Der bekannteste Roman, der je in der Schweiz geschrieben wurde, entstammt der Feder einer jungen Engländerin: Mary Shelley. Sie schrieb ihn am Ufer des Genfer Sees, hochschwanger, und keine 20 Jahre alt. Es ist der Roman "Frankenstein", der seither, seit seinem Erscheinen vor genau 200 Jahren, niemals, und zu keiner Zeit, ungedruckt blieb. Das Buch ist ein Bestseller und Longseller zugleich, im wahrsten Sinne des Wortes.
Ob Mary Shelley auch an der Übersetzung des erfolgreichsten Kinderbuchs aller Zeiten mitgearbeitet hat, bedürfte, nach meinem Dafürhalten, einer modernen Computer-Analyse. Ihr Vater, William Godwin, betrieb jedenfalls einen Verlag, in dem er auch Jugendliteratur herausbrachte. Dort veröffentlichte er 1814 eine Robinsonade, d.h. die Geschichte einer Familie, die auf einer Insel gestrandet war, verfasst von einem Schweizer Autor, dem Berner Pfarrer Johann David Wyss.

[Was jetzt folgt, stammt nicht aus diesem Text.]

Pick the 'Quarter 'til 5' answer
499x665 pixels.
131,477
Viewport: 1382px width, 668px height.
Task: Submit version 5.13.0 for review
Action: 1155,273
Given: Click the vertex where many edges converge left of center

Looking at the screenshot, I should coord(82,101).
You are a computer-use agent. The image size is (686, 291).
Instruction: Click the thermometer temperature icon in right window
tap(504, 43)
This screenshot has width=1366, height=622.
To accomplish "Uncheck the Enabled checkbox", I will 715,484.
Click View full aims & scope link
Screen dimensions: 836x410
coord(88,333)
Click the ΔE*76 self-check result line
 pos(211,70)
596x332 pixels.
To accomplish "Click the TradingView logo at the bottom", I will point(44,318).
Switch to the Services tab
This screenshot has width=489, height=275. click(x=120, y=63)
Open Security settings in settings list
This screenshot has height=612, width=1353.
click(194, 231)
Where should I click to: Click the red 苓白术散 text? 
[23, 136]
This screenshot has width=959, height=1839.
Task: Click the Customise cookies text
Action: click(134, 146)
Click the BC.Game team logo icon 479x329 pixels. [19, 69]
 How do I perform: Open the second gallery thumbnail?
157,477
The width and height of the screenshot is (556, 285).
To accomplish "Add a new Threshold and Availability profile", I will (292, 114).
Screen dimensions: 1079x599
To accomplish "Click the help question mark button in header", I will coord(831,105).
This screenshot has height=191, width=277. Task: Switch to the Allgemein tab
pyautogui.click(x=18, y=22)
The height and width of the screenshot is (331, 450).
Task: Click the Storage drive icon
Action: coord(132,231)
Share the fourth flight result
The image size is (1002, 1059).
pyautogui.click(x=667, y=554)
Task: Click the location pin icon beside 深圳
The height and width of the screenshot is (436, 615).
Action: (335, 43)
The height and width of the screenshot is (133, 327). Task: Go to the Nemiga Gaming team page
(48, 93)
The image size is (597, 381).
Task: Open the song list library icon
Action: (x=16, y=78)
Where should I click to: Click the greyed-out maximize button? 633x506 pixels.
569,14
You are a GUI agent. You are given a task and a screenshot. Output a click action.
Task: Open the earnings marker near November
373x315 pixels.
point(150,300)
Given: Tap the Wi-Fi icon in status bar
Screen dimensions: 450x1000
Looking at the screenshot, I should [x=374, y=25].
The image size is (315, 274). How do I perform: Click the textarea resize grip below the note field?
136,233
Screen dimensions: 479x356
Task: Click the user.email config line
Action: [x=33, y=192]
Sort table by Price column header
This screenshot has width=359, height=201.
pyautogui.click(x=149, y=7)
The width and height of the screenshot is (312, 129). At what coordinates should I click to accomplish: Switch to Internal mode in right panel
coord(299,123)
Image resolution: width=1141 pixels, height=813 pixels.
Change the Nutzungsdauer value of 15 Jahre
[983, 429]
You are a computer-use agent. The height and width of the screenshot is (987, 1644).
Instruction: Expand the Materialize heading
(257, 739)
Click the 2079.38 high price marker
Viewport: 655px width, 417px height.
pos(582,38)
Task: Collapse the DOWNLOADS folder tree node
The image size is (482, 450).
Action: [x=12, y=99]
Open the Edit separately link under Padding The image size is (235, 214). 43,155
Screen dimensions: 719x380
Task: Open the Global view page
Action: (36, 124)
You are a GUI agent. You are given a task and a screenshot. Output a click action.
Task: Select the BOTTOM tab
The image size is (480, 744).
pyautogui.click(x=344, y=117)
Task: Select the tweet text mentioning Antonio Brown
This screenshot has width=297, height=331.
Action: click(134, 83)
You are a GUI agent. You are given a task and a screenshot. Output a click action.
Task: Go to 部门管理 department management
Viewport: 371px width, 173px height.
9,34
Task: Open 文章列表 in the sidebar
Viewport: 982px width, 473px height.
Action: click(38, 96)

"Der Schweizerische Robinson" erschien unter dem Titel "The Swiss Family Robinson", in der Übersetzung von Mary Jane Godwin, der zweiten Frau von Mary Shelleys Vater. Von Mary Shelley selber waren aber schon Texte erschienen, als das Kind erst 10 Jahre alt war, also die beiden Marys könnten sehr wohl in dem engen Familienbetrieb gleichzeitig oder nebeneinander / nacheinander an den gleichen Texten geschrieben und gearbeitet haben.
Relevant ist, dass "Swiss Family Robinson" auf Englisch in mehr als 200, wenn nicht 300, verschiedenen Bearbeitungen, Erweiterungen, Übersetzungen usw erschienen ist. Der ursprüngliche "Schweizer Robinson" ist in der Schweiz heute praktisch unbekannt, und daneben auch noch tödlich langweilig. Aber auf eine Rückübersetzung der modernsten englischen Fassung scheint niemand Wert gelegt zu haben. Man kann sagen, die Schweiz schottet sich gerne gegen jede Einmischung von außen immer wieder hermetisch ab.
Ebenfalls superbeliebt in Amerika waren die "Heidi"-Romane der Johanna Spyri. So beliebt, dass die Amerikaner es nicht ertragen konnten, als die Quelle der Romane versiegte. Der "Original-Übersetzer" setzte die Reihe daraufhin fort — aber in der Schweiz selber war man an den amerikanischen Folgebänden natürlich nicht mehr weiter interessiert. Der bekannteste literarische Held der Schweiz in den USA ist seinerseits Wilhelm Tell. Der Gag, das jemand einen Apfel auf dem Kopf balanciert, und jemand anderer versucht, ihn irgendwie mit einer Schusswaffe zu entfernen, ist sozusagen universal-amerikanisch, sei es, dass Charly Chaplin — in "Der Zirkus" — den Apfel durch eine Banane ersetzt, oder dass der Autor William Burroughs bei einem Nachvollzug der Tell-Szene ganz real seine eigene Ehefrau erschießt.
Ein weltbekannter Schweizer
Der heute weltweit bekannteste — oder überhaupt einzig bekannte — Schweizer ist der Hobby-Archäologe Erich von Däniken. Däniken war ein Hotelier, dem beim Betrachten von Fotos lateinamerikanischer und ägyptischer Pyramiden die Erkenntnis zuwuchs, dass Außerirdische zwischen den Kontinenten umhergereist sein, und die frühmenschlichen Kulturen angefacht haben mussten. Im Sommer 1968 erschien sein Erstling "Waren die Götter Astronauten?" in der Weltwoche als Vorabdruck.
Die Ideen waren nicht neu, aber einzig von Däniken schaffte es, Millionenauflagen und Weltruhm damit zu erlangen. Heute, 50 Jahre später, scheint man in der Schweiz den großen Phantasten der Archäologie eher schamhaft zu verschweigen, dabei gehört er absolut in die gleiche Klasse wie ein Thor Heyerdahl oder Heinrich Schliemann.
Heyerdahls "Kon Tiki"-Reise resultierte in einem der größten Bestseller aller Zeiten, Schliemanns "Entdeckung Trojas" stimulierte die moderne Archäologie, die es ohne ihn womöglich gar nicht erst gegeben hätte. Von Däniken warf Fragen auf, die —genau so, wie die Theorie der Kontinentalverschiebung eines Alfred Wegeners bedurfte — erst durch ihn in den Fokus echter Wissenschaft gerieten. Vor allem aber popularisierte er den ganzen Wissensbereich Archäologie in einer Weise, wie es nicht einmal dem Bestseller-Autor C. W. Ceram mit seinem "Götter, Gräber und Gelehrte" gelungen war.